Proceedings of the Seventh International Mine Ventilation Congress, June 17-22, 2001, Crakow, Poland. S Wasilewski, ed., Crakow, Poland: Research & Development Center for Electrical Engineering and Automation in Mining (EMAG), 2001 Jun; :649-655
Link
NIOSHTIC No.
20021298
Abstract
Product-of combustion sensors were used to discriminate mine fire sources of coal, diesel fuel, electrical cable insulation, conveyor belt, and nuisance emissions from acetylene torch cutting operations in experiments conducted in the National Institute for Occupational Safety and Health (NIOSH), Pittsburgh Research Laboratory (PRL) Safety Research Coal Mine (SRCM).

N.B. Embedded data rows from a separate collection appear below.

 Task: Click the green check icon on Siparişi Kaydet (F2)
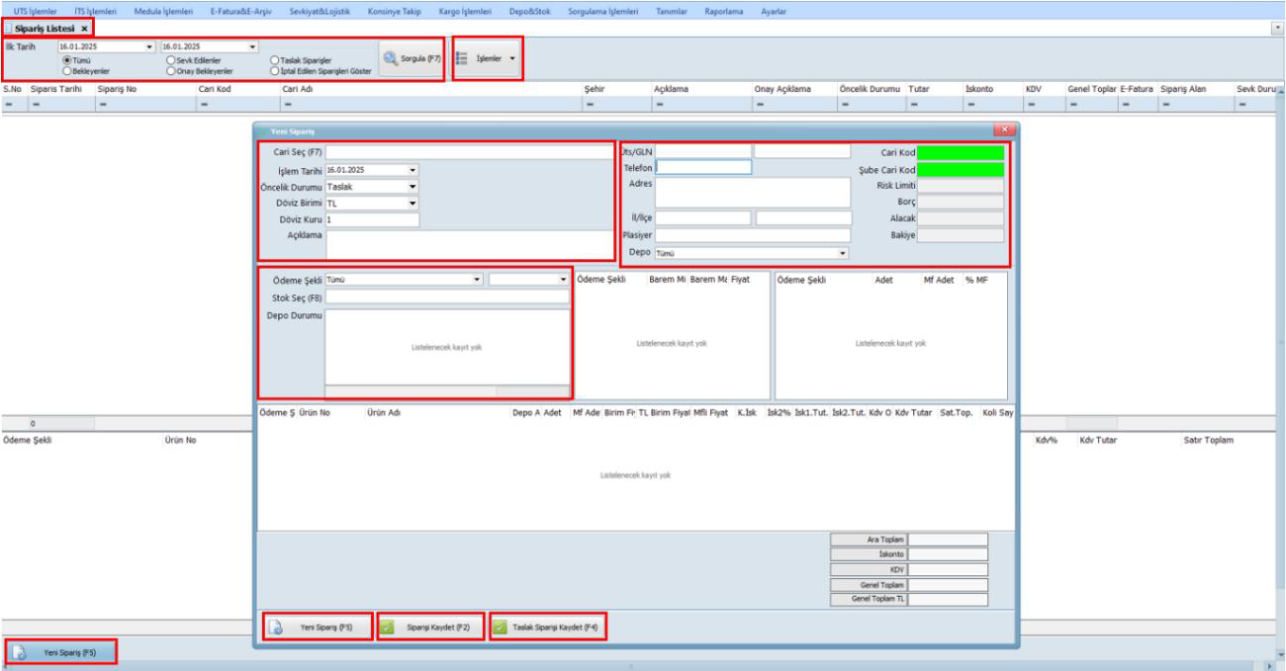(389, 627)
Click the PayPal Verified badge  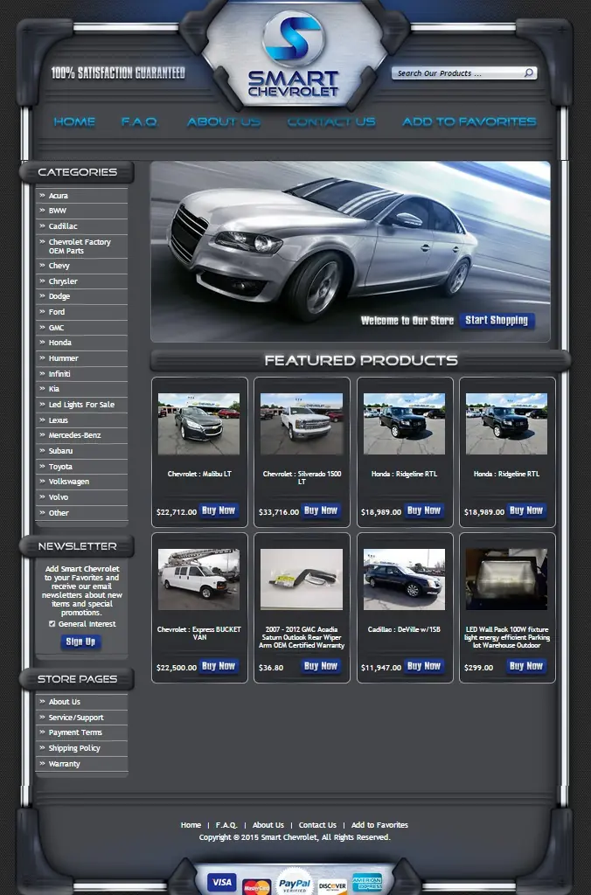[295, 884]
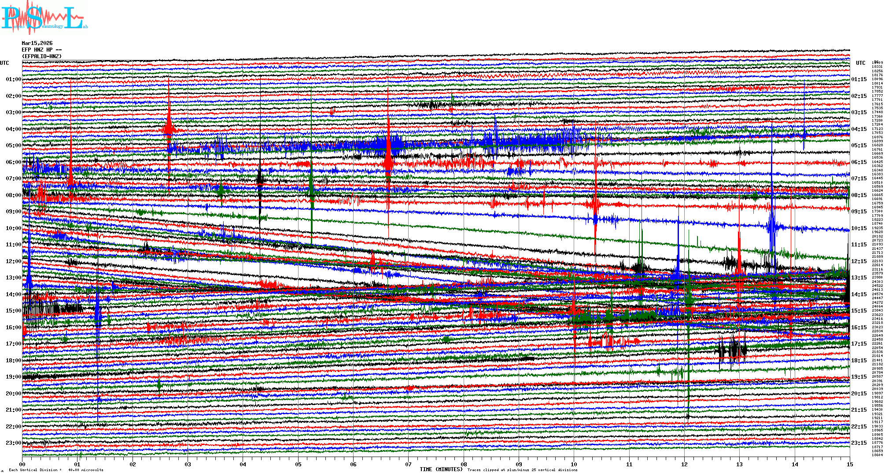
Task: Click the 12:00 hour label on left
Action: tap(13, 261)
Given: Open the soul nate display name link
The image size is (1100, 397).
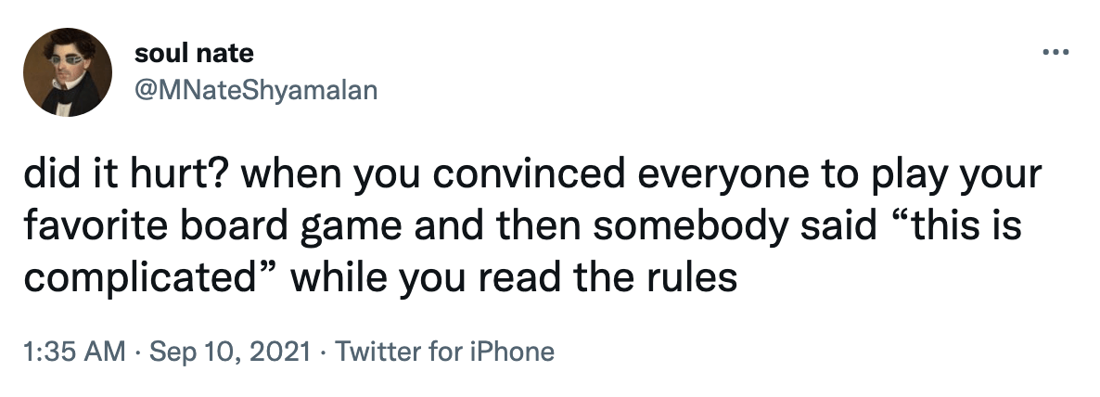Looking at the screenshot, I should point(194,54).
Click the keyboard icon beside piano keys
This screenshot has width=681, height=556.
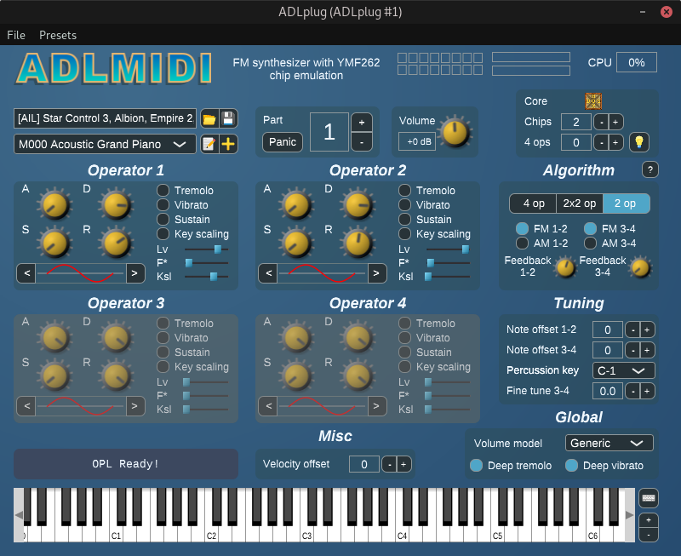pos(648,498)
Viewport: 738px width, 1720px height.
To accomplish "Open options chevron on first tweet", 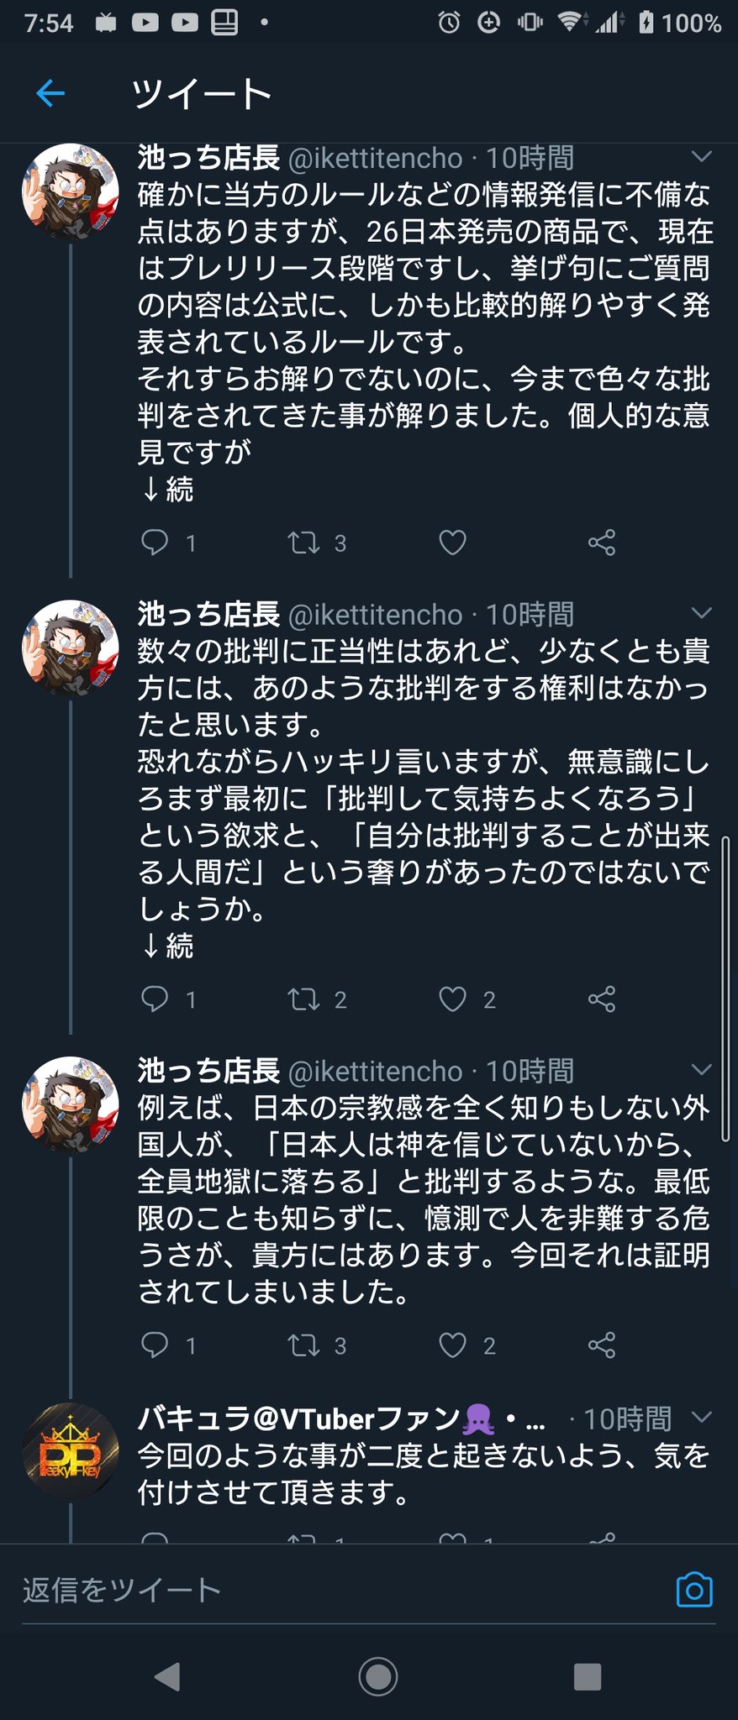I will pyautogui.click(x=701, y=157).
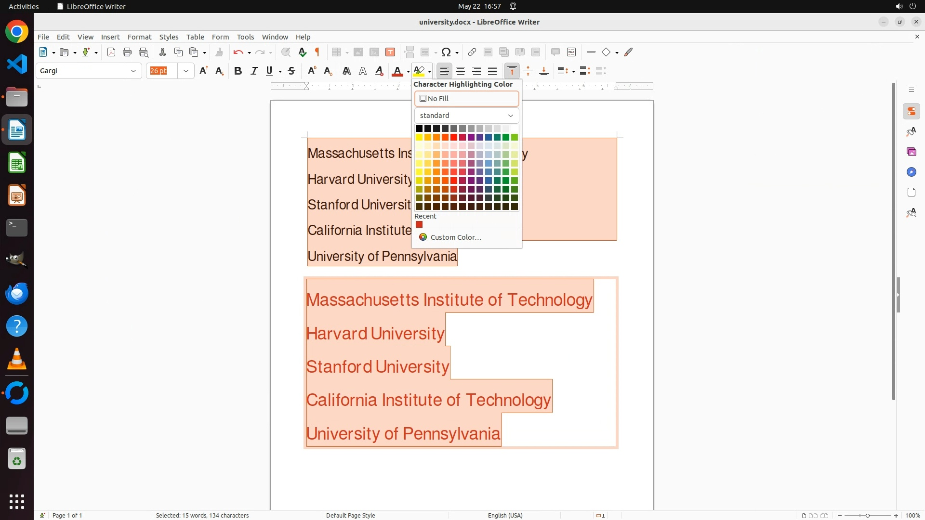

The sensors consisted of CO, ionization and optical smoke, and metal oxide semiconductor (MOS) sensors. Metal oxide semiconductor and smoke sensors demonstrated an earlier fire detection capability than a CO sensor. This capability was of particular significance for a smoldering conveyor-belt fire in which the optical visibility was reduced to 1.52 m with an increase in CO of less than 2 ppm at a distance of 148 m from the fire. An application of a neural-network program to the sensor responses from each type of fire source resulted in correct classifications of coal, diesel-fuel, cable insulation, belt, and metal-cutting combustion with a mean of 96% of the in-mine test data correctly classified. In a battery charging building, a fire sensor configuration consisting of an ionization type smoke sensor and a MOS, NOx - sensitive sensor was demonstrated to be capable of discriminating a coal fire from diesel equipment when Hz from a battery charging operation saturated the CO chemical sensor cell.